Task statement:
Your reply should consist solely of the lines from the start of the material below through the line containing "Image resolution: width=2403", reproduced exactly.

BEGIN

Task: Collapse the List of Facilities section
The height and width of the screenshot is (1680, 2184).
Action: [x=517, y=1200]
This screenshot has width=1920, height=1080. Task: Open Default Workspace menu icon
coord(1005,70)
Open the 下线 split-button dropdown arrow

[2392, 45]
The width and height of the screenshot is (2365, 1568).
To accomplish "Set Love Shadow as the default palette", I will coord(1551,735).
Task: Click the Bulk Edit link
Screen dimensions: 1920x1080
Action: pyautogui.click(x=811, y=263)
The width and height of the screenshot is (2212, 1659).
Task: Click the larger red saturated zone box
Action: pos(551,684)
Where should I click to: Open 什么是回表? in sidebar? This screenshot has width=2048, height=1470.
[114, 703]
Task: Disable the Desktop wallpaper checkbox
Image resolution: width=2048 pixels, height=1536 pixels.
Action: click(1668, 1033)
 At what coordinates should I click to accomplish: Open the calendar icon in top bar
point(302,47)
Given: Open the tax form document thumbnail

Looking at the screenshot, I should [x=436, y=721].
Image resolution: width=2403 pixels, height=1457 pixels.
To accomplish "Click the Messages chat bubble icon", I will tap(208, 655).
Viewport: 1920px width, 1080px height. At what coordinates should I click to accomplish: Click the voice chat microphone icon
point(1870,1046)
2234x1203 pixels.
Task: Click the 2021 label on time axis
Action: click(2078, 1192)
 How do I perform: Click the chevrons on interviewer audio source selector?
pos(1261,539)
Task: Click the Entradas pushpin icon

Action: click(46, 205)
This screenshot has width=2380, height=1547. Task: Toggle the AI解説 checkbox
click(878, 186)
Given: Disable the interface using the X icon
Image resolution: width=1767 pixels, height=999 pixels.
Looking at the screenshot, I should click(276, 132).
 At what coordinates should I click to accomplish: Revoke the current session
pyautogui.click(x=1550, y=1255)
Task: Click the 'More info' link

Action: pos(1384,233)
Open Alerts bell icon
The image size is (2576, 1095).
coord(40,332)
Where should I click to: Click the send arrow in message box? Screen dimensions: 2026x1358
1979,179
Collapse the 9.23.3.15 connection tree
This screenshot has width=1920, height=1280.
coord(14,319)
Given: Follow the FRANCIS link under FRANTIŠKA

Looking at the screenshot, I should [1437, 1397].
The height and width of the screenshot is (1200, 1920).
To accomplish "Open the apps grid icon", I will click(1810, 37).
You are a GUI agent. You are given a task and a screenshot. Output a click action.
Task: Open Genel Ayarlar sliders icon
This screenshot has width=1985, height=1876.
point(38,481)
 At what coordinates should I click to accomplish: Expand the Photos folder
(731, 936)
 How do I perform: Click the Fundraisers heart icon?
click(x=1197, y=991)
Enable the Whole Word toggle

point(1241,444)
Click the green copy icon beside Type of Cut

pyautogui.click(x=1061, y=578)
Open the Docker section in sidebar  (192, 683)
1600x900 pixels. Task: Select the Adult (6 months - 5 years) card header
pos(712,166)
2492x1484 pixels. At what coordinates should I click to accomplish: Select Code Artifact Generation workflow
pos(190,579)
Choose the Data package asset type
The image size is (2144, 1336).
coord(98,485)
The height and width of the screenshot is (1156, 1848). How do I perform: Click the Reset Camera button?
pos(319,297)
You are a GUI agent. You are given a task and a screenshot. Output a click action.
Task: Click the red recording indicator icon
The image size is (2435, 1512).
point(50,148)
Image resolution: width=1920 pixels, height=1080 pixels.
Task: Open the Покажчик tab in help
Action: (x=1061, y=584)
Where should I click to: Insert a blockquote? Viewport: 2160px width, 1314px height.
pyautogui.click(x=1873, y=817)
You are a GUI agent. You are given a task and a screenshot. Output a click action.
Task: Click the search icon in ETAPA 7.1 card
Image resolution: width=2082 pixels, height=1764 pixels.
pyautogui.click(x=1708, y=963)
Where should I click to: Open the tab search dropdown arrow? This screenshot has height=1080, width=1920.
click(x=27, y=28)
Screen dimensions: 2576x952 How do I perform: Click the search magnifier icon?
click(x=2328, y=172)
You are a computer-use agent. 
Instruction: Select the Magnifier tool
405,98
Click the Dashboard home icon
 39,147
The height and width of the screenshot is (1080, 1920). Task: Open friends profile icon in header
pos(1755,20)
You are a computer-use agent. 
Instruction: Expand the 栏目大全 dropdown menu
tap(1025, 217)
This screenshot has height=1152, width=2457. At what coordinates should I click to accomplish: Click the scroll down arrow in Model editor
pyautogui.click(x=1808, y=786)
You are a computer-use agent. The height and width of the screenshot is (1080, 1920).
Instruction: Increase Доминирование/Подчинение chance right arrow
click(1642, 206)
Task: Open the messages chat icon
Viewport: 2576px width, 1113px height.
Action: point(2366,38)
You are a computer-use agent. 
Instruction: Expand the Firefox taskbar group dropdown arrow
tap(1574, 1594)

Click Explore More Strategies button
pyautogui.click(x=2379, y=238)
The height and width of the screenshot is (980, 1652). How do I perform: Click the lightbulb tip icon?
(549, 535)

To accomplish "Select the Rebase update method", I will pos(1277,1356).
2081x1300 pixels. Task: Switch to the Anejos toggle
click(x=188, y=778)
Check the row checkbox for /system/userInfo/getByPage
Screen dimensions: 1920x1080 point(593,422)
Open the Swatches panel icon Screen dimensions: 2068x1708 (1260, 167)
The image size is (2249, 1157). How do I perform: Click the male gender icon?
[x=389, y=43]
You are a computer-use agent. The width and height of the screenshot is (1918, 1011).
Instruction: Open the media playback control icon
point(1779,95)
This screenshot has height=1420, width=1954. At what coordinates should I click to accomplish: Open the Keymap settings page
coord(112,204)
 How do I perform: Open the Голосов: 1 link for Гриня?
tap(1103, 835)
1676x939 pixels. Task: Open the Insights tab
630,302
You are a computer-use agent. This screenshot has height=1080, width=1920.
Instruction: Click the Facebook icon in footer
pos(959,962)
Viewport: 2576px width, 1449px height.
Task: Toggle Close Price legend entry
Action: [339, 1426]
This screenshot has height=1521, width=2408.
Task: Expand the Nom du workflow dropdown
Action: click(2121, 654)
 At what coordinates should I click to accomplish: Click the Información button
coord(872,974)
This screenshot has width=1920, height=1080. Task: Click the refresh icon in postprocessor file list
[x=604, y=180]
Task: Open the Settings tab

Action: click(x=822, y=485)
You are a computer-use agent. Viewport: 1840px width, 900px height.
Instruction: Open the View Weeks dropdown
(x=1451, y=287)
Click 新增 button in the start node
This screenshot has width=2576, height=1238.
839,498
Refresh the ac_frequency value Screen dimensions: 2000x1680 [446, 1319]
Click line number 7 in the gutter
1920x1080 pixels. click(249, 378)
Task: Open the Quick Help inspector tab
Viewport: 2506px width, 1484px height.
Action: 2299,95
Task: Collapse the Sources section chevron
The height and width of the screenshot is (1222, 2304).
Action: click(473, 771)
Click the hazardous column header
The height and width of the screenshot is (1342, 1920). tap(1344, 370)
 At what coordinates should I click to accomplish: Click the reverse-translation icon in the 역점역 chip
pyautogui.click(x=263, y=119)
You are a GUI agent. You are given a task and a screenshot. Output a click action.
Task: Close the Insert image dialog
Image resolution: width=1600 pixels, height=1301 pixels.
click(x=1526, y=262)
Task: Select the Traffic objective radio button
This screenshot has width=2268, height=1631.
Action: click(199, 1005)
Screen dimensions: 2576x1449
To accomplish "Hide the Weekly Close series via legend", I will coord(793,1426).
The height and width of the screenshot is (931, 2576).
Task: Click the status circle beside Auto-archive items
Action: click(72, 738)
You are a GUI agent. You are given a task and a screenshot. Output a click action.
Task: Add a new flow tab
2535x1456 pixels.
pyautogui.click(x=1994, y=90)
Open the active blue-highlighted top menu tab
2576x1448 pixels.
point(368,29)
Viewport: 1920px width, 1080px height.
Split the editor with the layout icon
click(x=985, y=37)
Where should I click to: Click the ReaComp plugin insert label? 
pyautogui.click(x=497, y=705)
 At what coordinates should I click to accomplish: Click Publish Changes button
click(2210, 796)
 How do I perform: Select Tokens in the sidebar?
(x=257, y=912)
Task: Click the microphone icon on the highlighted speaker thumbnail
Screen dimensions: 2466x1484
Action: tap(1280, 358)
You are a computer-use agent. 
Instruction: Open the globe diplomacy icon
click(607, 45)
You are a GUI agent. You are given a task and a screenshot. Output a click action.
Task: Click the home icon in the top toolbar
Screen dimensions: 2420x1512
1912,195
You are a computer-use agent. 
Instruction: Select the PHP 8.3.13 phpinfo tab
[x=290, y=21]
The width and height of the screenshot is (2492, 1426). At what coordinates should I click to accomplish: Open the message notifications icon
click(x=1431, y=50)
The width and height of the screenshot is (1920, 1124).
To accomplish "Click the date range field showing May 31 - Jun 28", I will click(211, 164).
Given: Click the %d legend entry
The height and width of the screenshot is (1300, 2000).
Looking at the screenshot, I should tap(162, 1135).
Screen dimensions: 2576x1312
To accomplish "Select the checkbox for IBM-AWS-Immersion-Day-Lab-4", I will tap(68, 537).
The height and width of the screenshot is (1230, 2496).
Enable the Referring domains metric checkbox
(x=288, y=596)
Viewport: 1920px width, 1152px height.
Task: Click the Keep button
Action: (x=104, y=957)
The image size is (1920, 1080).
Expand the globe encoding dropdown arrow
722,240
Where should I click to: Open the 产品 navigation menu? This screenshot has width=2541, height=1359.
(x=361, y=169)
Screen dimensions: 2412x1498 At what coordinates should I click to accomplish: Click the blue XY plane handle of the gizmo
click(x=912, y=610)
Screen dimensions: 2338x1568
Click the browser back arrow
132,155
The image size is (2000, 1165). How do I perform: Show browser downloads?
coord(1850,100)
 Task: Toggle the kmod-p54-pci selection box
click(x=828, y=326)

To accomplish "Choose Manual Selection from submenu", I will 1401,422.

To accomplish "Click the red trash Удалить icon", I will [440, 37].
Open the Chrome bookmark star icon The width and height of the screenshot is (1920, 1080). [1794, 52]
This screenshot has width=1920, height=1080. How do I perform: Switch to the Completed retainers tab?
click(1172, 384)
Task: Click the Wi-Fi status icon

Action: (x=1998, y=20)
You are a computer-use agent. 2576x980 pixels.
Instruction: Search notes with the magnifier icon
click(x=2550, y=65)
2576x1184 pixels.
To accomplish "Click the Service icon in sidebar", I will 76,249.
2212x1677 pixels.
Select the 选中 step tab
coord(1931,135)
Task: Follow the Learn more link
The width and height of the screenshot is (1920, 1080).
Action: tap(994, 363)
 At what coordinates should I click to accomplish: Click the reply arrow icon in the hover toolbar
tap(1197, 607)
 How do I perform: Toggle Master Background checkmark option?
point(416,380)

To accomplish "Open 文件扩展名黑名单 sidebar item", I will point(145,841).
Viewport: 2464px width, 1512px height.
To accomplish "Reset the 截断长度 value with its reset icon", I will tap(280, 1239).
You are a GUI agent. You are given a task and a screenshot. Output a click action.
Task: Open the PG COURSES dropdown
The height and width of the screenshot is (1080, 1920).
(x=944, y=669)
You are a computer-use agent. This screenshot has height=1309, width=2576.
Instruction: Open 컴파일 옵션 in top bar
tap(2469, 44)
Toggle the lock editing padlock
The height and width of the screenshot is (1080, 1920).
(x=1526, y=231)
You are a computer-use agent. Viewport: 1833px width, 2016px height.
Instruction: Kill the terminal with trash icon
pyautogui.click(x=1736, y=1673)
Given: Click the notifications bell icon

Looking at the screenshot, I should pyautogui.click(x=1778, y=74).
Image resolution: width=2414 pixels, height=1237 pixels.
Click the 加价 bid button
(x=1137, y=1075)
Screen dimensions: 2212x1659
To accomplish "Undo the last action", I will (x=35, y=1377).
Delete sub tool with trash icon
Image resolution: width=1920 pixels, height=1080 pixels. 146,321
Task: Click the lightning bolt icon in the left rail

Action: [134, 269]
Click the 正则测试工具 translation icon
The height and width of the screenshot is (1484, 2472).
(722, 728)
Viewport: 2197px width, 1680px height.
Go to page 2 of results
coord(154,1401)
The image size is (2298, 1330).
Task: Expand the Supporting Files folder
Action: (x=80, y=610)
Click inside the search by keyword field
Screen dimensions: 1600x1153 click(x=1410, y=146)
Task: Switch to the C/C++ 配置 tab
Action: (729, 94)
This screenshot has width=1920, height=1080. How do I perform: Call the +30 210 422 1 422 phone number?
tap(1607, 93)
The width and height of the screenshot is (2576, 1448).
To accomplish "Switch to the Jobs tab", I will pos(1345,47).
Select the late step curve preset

END

Task solution:
Task: Collapse the List of Facilities section
The height and width of the screenshot is (1680, 2184).
Action: [x=517, y=1200]
This screenshot has width=1920, height=1080. Task: Open Default Workspace menu icon
coord(1005,70)
Open the 下线 split-button dropdown arrow

[2392, 45]
The width and height of the screenshot is (2365, 1568).
To accomplish "Set Love Shadow as the default palette", I will coord(1551,735).
Task: Click the Bulk Edit link
Screen dimensions: 1920x1080
Action: pyautogui.click(x=811, y=263)
The width and height of the screenshot is (2212, 1659).
Task: Click the larger red saturated zone box
Action: pos(551,684)
Where should I click to: Open 什么是回表? in sidebar? This screenshot has width=2048, height=1470.
[114, 703]
Task: Disable the Desktop wallpaper checkbox
Image resolution: width=2048 pixels, height=1536 pixels.
Action: click(1668, 1033)
 At what coordinates should I click to accomplish: Open the calendar icon in top bar
point(302,47)
Given: Open the tax form document thumbnail

Looking at the screenshot, I should [x=436, y=721].
Image resolution: width=2403 pixels, height=1457 pixels.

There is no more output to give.